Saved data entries
————————

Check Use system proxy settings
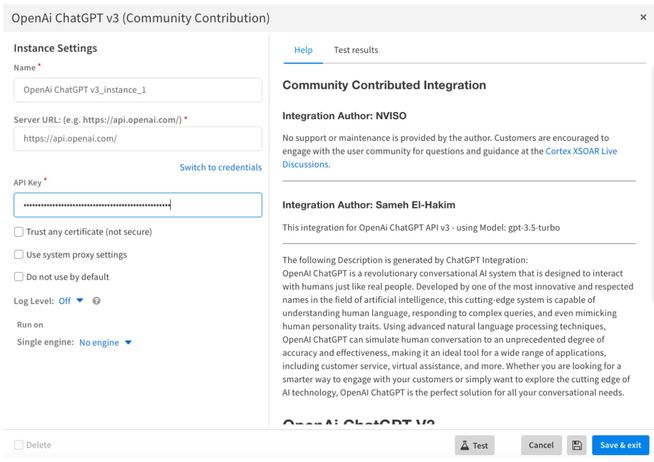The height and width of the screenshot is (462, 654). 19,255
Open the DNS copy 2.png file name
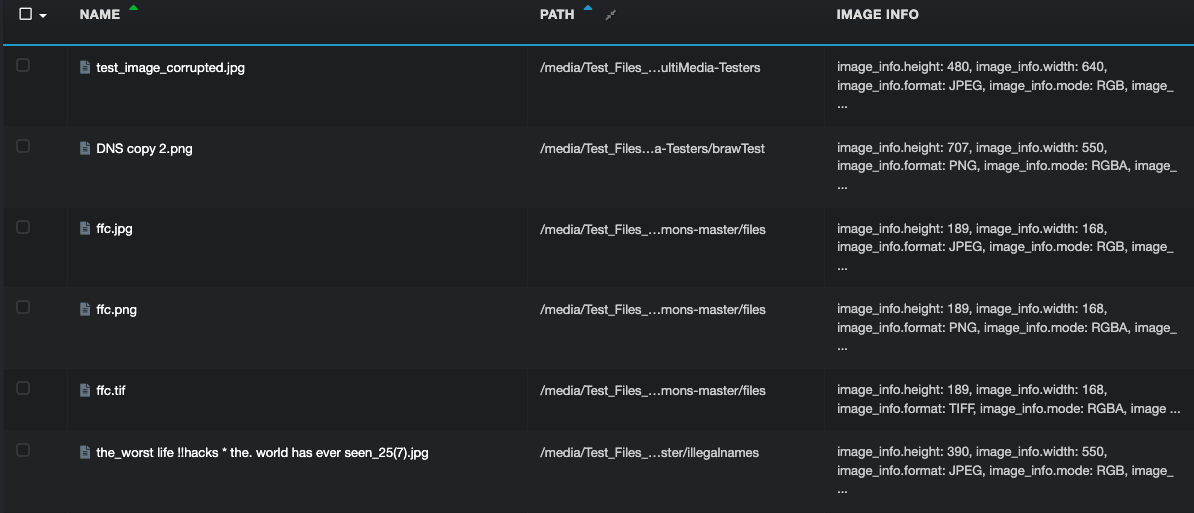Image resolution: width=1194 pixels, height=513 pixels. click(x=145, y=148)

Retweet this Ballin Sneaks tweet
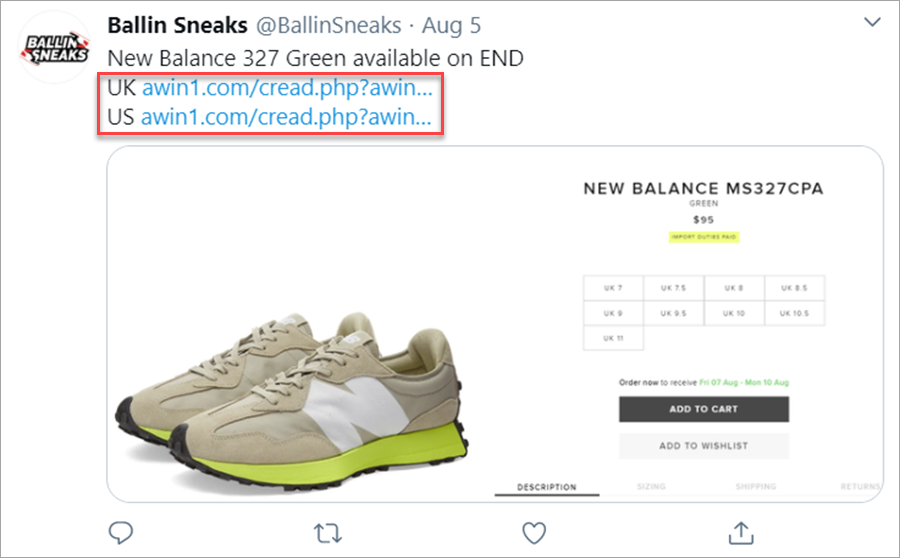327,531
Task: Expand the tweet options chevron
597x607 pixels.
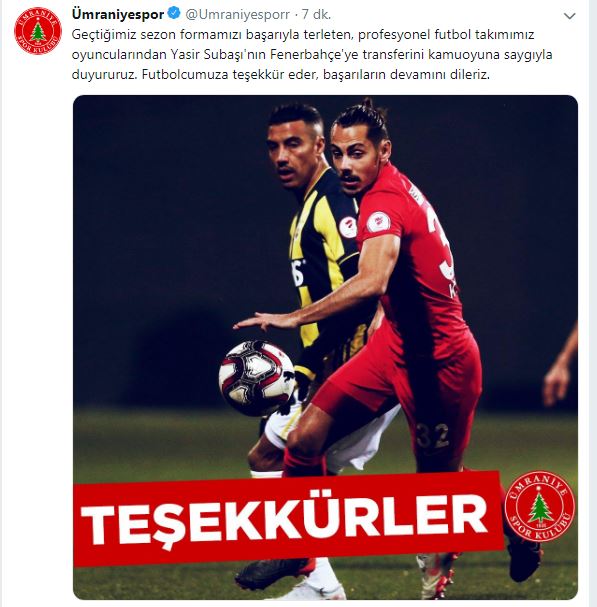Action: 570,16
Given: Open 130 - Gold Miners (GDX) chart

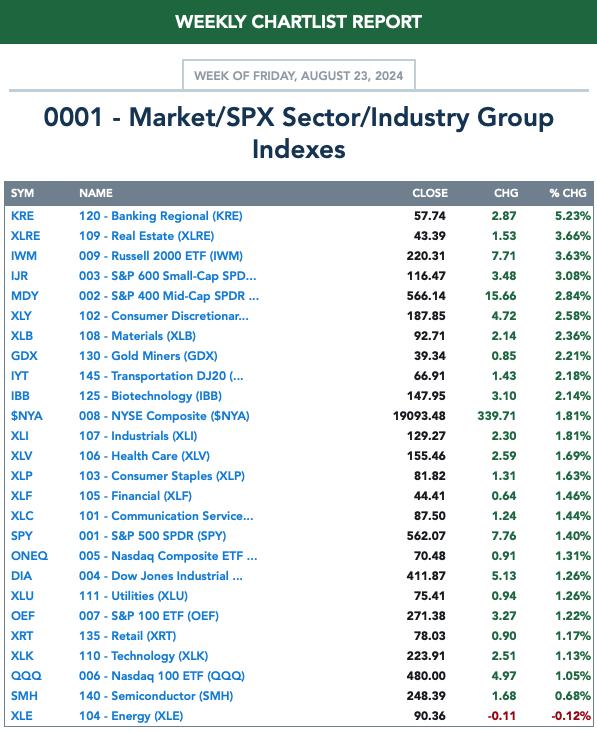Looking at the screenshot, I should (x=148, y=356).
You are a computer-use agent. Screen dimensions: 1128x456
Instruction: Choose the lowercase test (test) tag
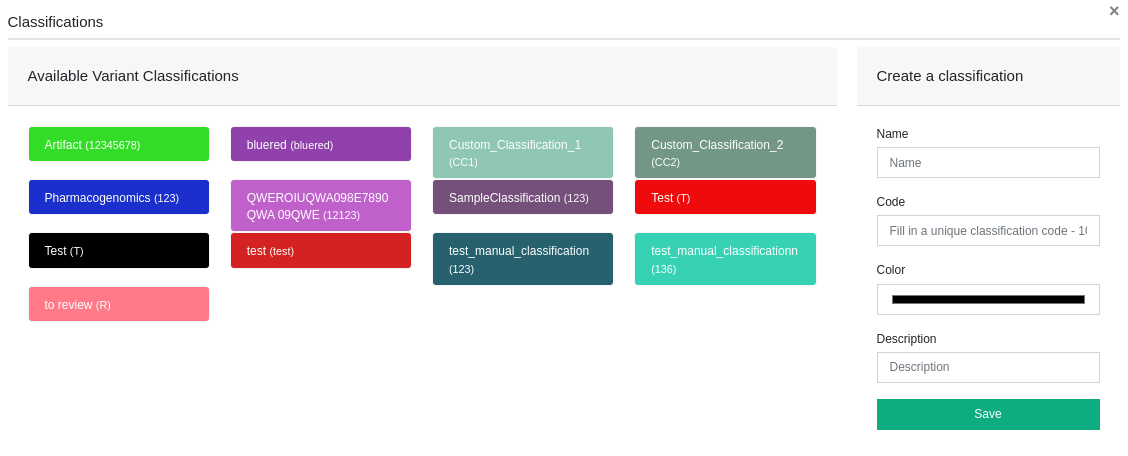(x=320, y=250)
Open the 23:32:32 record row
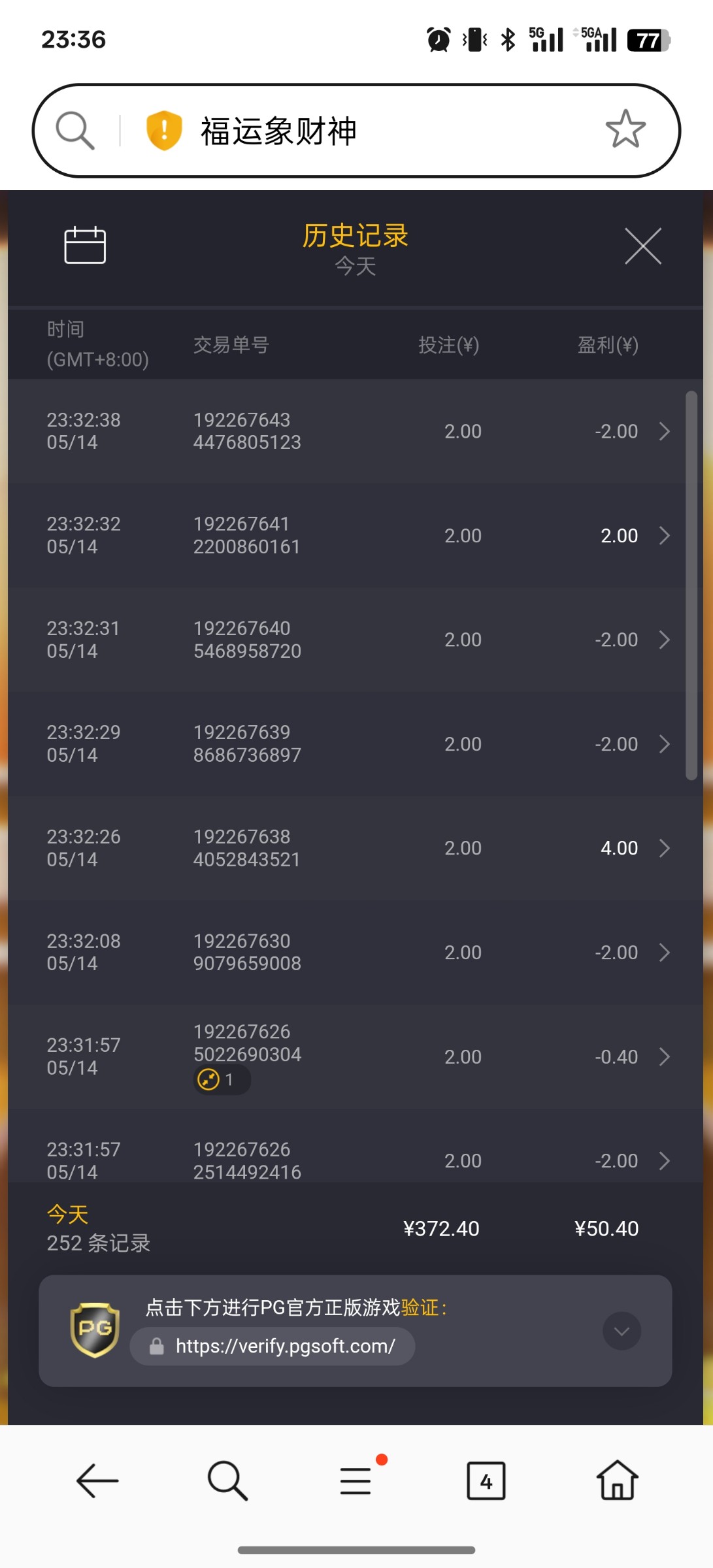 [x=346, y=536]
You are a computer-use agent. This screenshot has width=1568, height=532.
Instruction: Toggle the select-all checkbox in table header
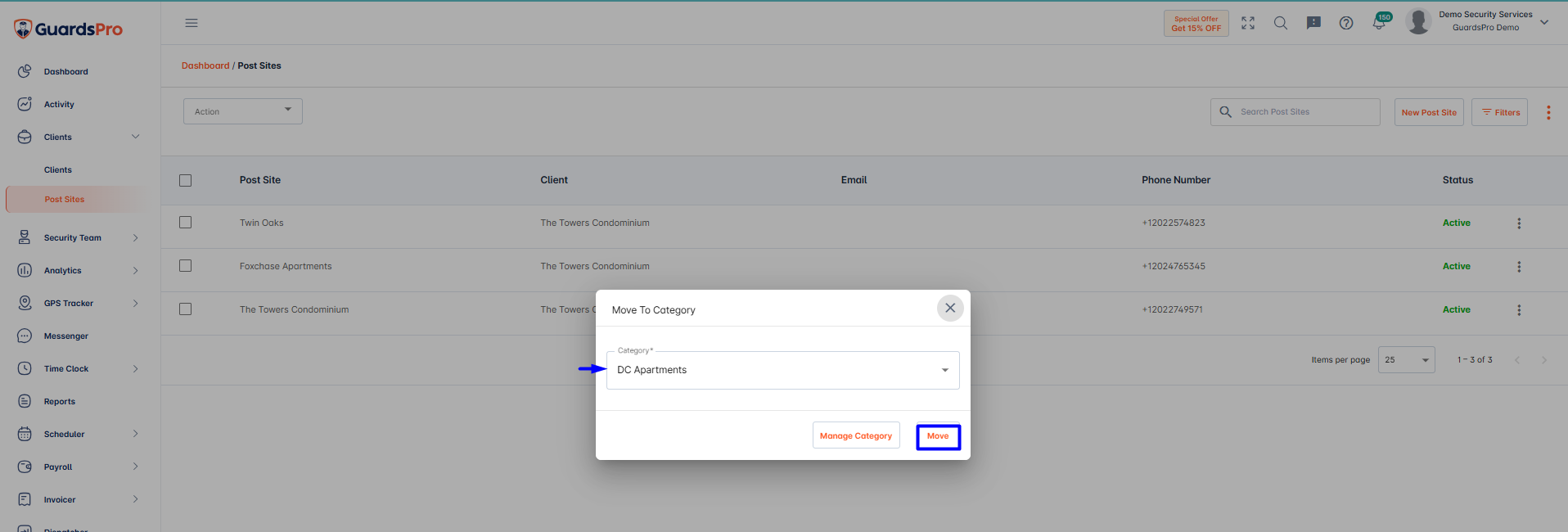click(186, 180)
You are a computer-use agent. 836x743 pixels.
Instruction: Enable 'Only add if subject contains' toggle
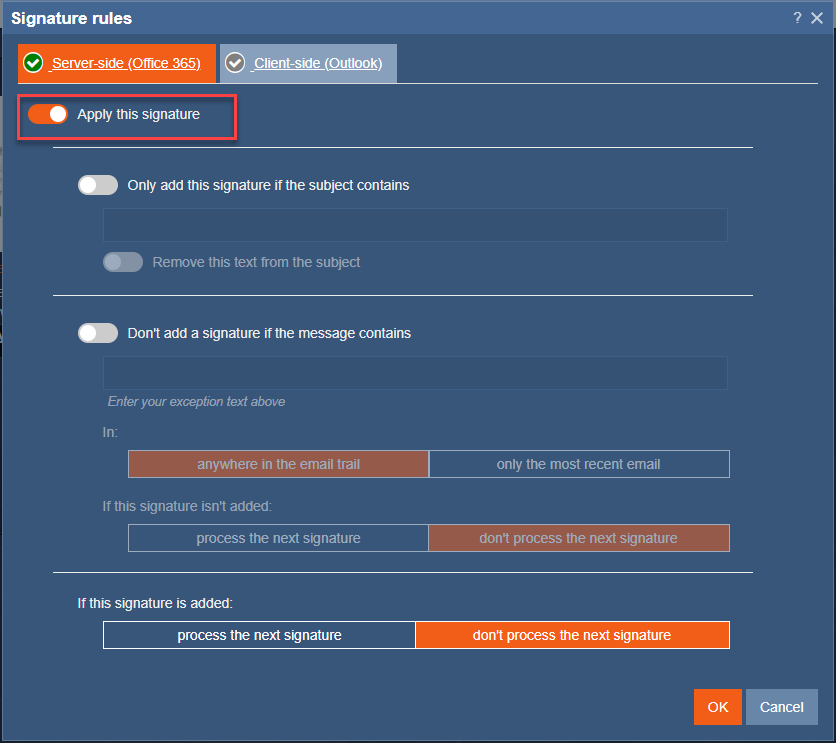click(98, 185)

————————

■ **INSTRUCTIONS FOR THE TASK**
Write out all of the data above exactly, without any of its pictures.

■ **RESULT FOR THIS TASK**
Check Use system proxy settings
The height and width of the screenshot is (462, 654). 19,255
Open the DNS copy 2.png file name
Image resolution: width=1194 pixels, height=513 pixels. click(x=145, y=148)

Retweet this Ballin Sneaks tweet
327,531
Task: Expand the tweet options chevron
597x607 pixels.
Action: 570,16
Given: Open 130 - Gold Miners (GDX) chart

Looking at the screenshot, I should (x=148, y=356).
You are a computer-use agent. Screen dimensions: 1128x456
Instruction: Choose the lowercase test (test) tag
(x=320, y=250)
Open the 23:32:32 record row
 [x=346, y=536]
You are a computer-use agent. This screenshot has width=1568, height=532.
Instruction: Toggle the select-all checkbox in table header
click(186, 180)
You are a computer-use agent. 836x743 pixels.
Instruction: Enable 'Only add if subject contains' toggle
click(98, 185)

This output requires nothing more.